Let's go back a little bit.In the last blog, we've pushed to the function that calls the file system's own read_iter, that is:

static inline ssize_t call_read_iter(struct file *file, struct kiocb *kio,

                                     struct iov_iter *iter)

{      
        return file->f_op->read_iter(kio, iter);
} 

As I said, we will use ext4's f_op as a example so we could finish the read methods to the end.So we shall go to ext4's read_iter function which was band to function ext4_file_read_iter.The function is in fs/ext4/file.c:

static ssize_t ext4_file_read_iter(struct kiocb *iocb, struct iov_iter *to)
{
	struct inode *inode = file_inode(iocb->ki_filp);

	if (unlikely(ext4_forced_shutdown(EXT4_SB(inode->i_sb))))
		return -EIO;

	if (!iov_iter_count(to))
		return 0; /* skip atime */

#ifdef CONFIG_FS_DAX
	if (IS_DAX(inode))
		return ext4_dax_read_iter(iocb, to);
#endif
	if (iocb->ki_flags & IOCB_DIRECT)
		return ext4_dio_read_iter(iocb, to);

	return generic_file_read_iter(iocb, to);
}

First use ext4_forces_shutdown to get required message from ext4's superblock to check if EXT4_FORCED_SHUTDOWN in flags is on(which is not likely to happen).Then use IS_DAX(Direct Acess) to discuss if the access toward the file is direct or uses pagecache.If it's in a direct way, call function ext4_dax_read_iter(ext4's read_iter to handle direct access, also in file.c).Check IOCB_DIRECT flag to discuss if the access is a direct io access or not.By the way this check is not here but in generic_file_read_iter in earlier versions.If not, use generic_file_read_iter to handle the requested access.

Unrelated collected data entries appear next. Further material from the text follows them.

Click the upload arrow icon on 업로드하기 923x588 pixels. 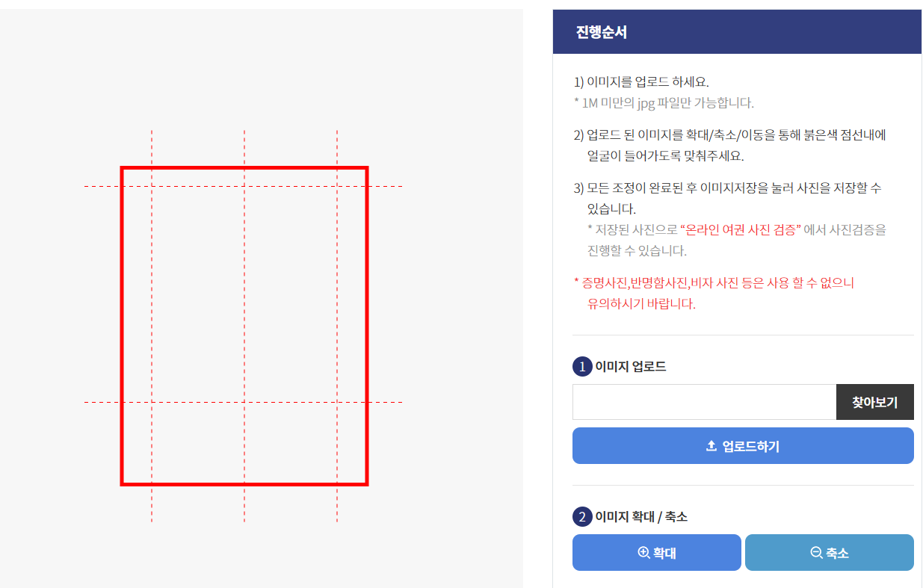pos(711,445)
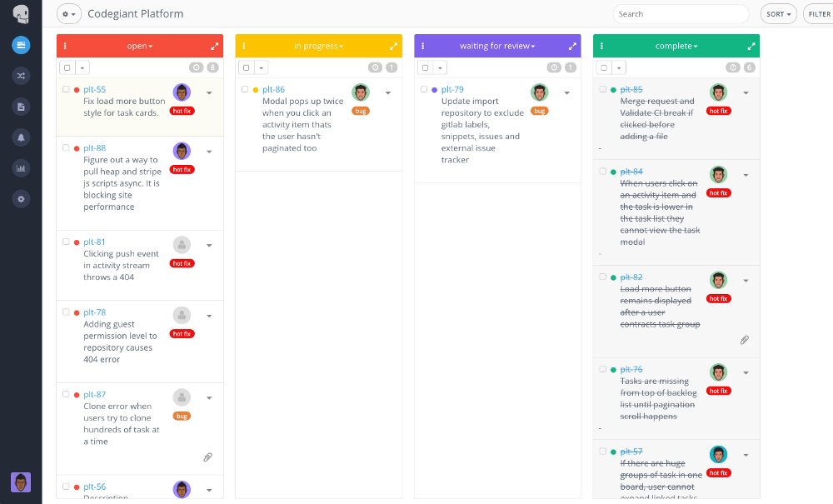Image resolution: width=833 pixels, height=504 pixels.
Task: Click the red hot fix label on plt-81
Action: (x=182, y=262)
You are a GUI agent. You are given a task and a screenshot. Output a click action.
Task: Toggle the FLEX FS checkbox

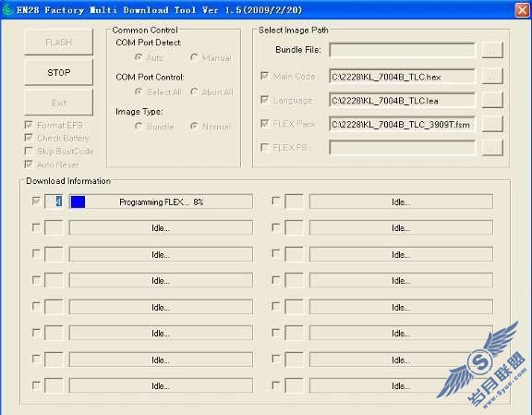[264, 147]
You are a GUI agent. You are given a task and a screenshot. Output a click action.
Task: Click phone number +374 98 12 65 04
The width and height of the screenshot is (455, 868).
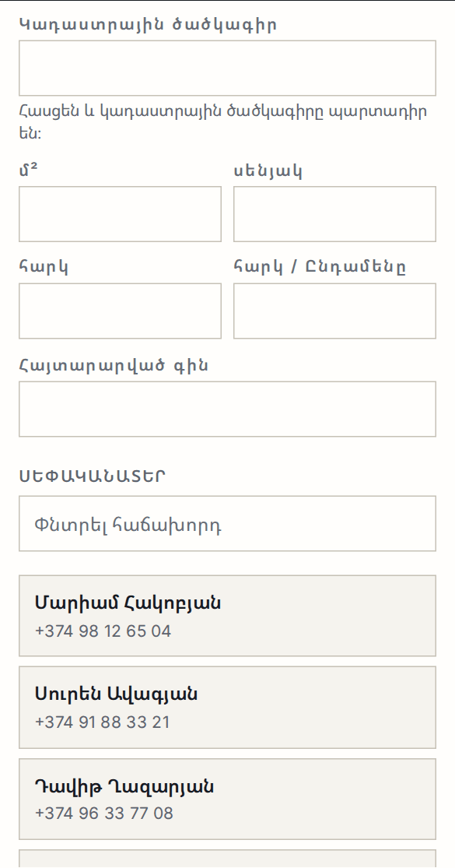tap(103, 631)
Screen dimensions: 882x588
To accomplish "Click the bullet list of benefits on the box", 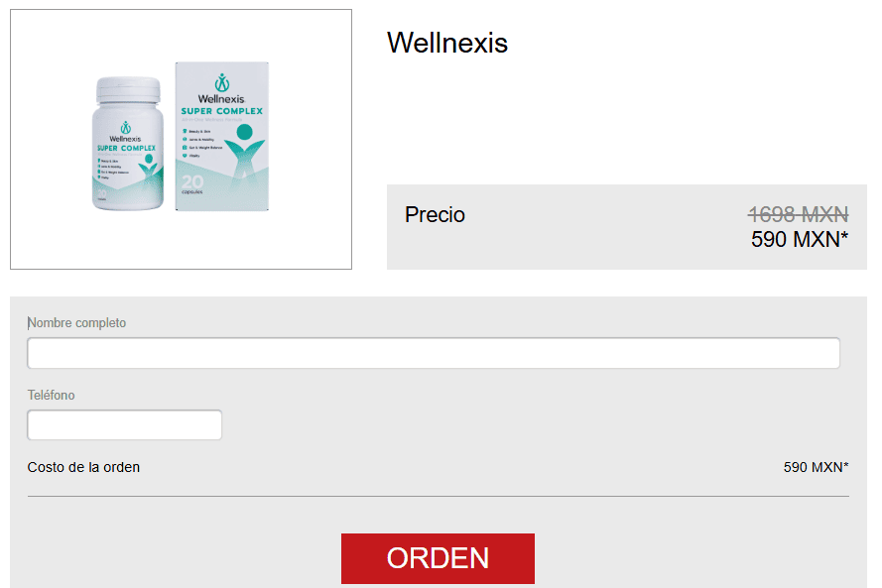I will (x=202, y=144).
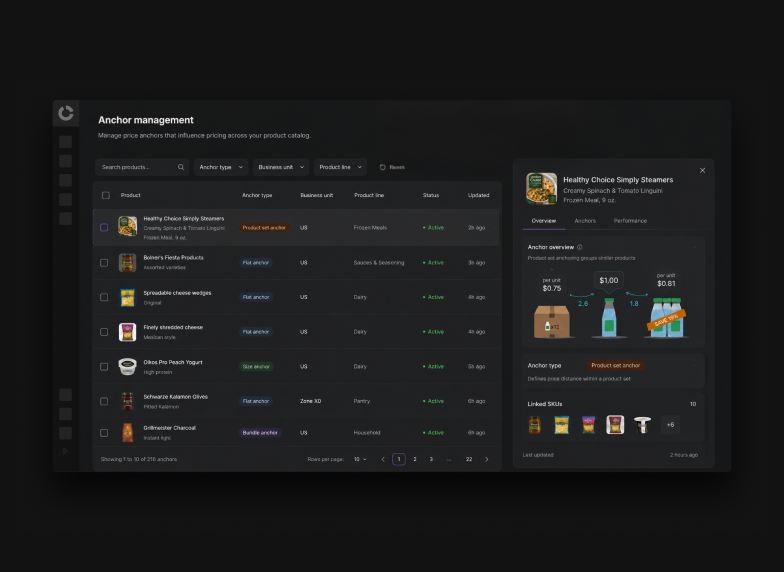Toggle the select-all header checkbox
The width and height of the screenshot is (784, 572).
[106, 195]
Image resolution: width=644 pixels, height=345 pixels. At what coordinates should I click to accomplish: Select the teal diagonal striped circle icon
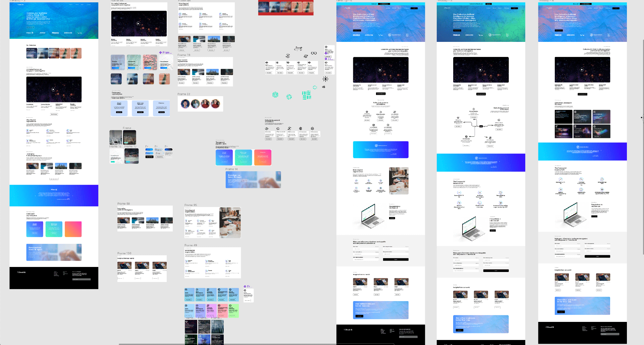click(x=289, y=97)
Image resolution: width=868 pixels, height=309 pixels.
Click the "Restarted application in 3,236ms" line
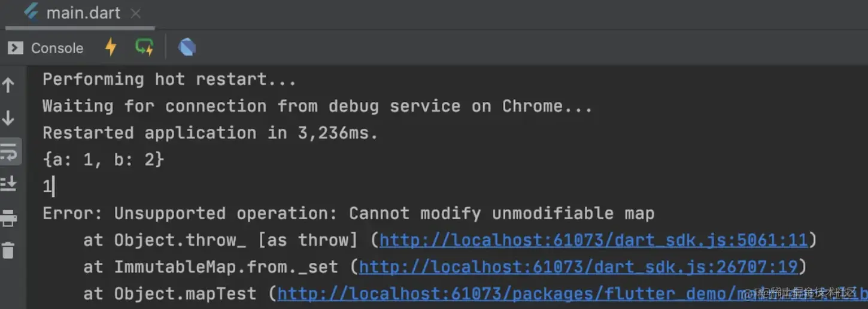pos(210,133)
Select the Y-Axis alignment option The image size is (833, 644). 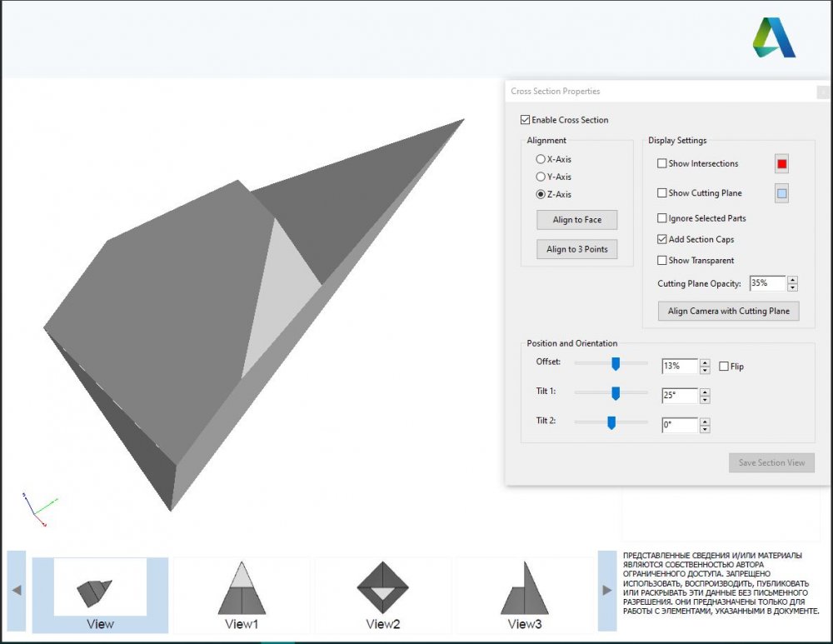pyautogui.click(x=541, y=177)
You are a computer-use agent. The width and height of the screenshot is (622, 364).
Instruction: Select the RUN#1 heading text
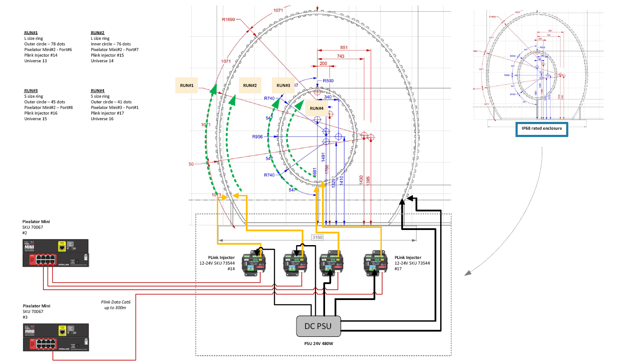pyautogui.click(x=31, y=33)
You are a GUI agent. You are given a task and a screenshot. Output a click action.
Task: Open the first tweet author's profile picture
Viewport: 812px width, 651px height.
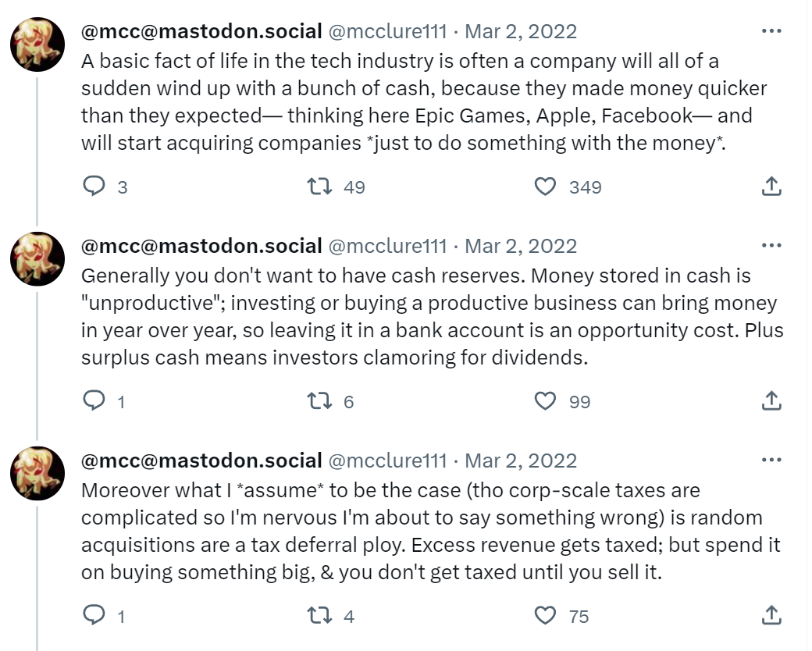coord(37,44)
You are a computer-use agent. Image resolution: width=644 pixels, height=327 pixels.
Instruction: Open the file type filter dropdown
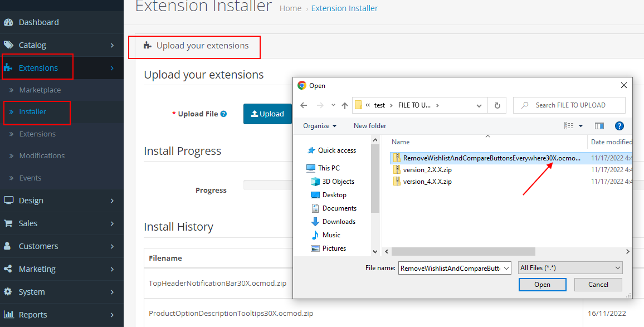pos(570,268)
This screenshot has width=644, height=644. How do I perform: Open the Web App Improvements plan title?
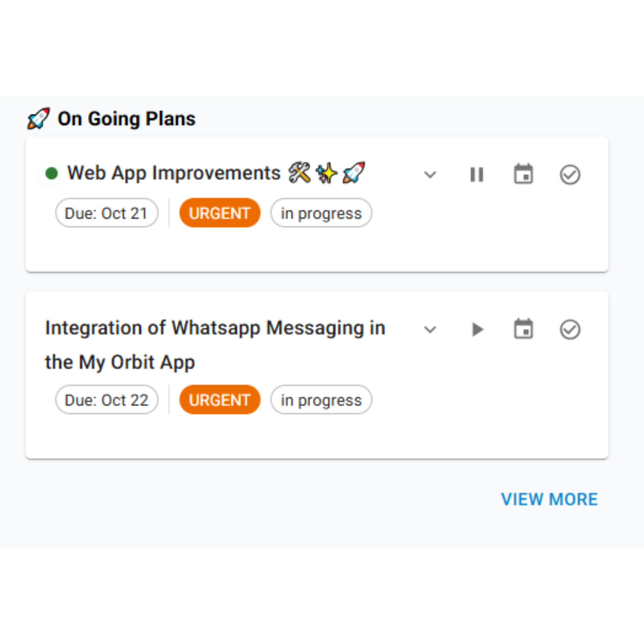pos(173,173)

In Direct IO, the function will settle a shared_lock to the inode(if possible), then check if dio is supported for accessing the inode. If not, just release the lock, remove the flag and goes to basic generic_file_read_iter as usual.

static ssize_t ext4_dio_read_iter(struct kiocb *iocb, struct iov_iter *to)
{
	ssize_t ret;
	struct inode *inode = file_inode(iocb->ki_filp);

	if (iocb->ki_flags & IOCB_NOWAIT) {
		if (!inode_trylock_shared(inode))
			return -EAGAIN;
	} else {
		inode_lock_shared(inode);
	}

	if (!ext4_dio_supported(inode)) {
		inode_unlock_shared(inode);
		/*
		 * Fallback to buffered I/O if the operation being performed on
		 * the inode is not supported by direct I/O. The IOCB_DIRECT
		 * flag needs to be cleared here in order to ensure that the
		 * direct I/O path within generic_file_read_iter() is not
		 * taken.
		 */
		iocb->ki_flags &= ~IOCB_DIRECT;
		return generic_file_read_iter(iocb, to);
	}

	ret = iomap_dio_rw(iocb, to, &ext4_iomap_ops, NULL, 0);
	inode_unlock_shared(inode);

	file_accessed(iocb->ki_filp);
	return ret;
}

If DIO is supported, call function iomap_dio_rw in iomap_ops to access data, and release the shared lock after it finishes.Different file systems gives different DIO functions, some might don't support such way at all, so default ops is given for them.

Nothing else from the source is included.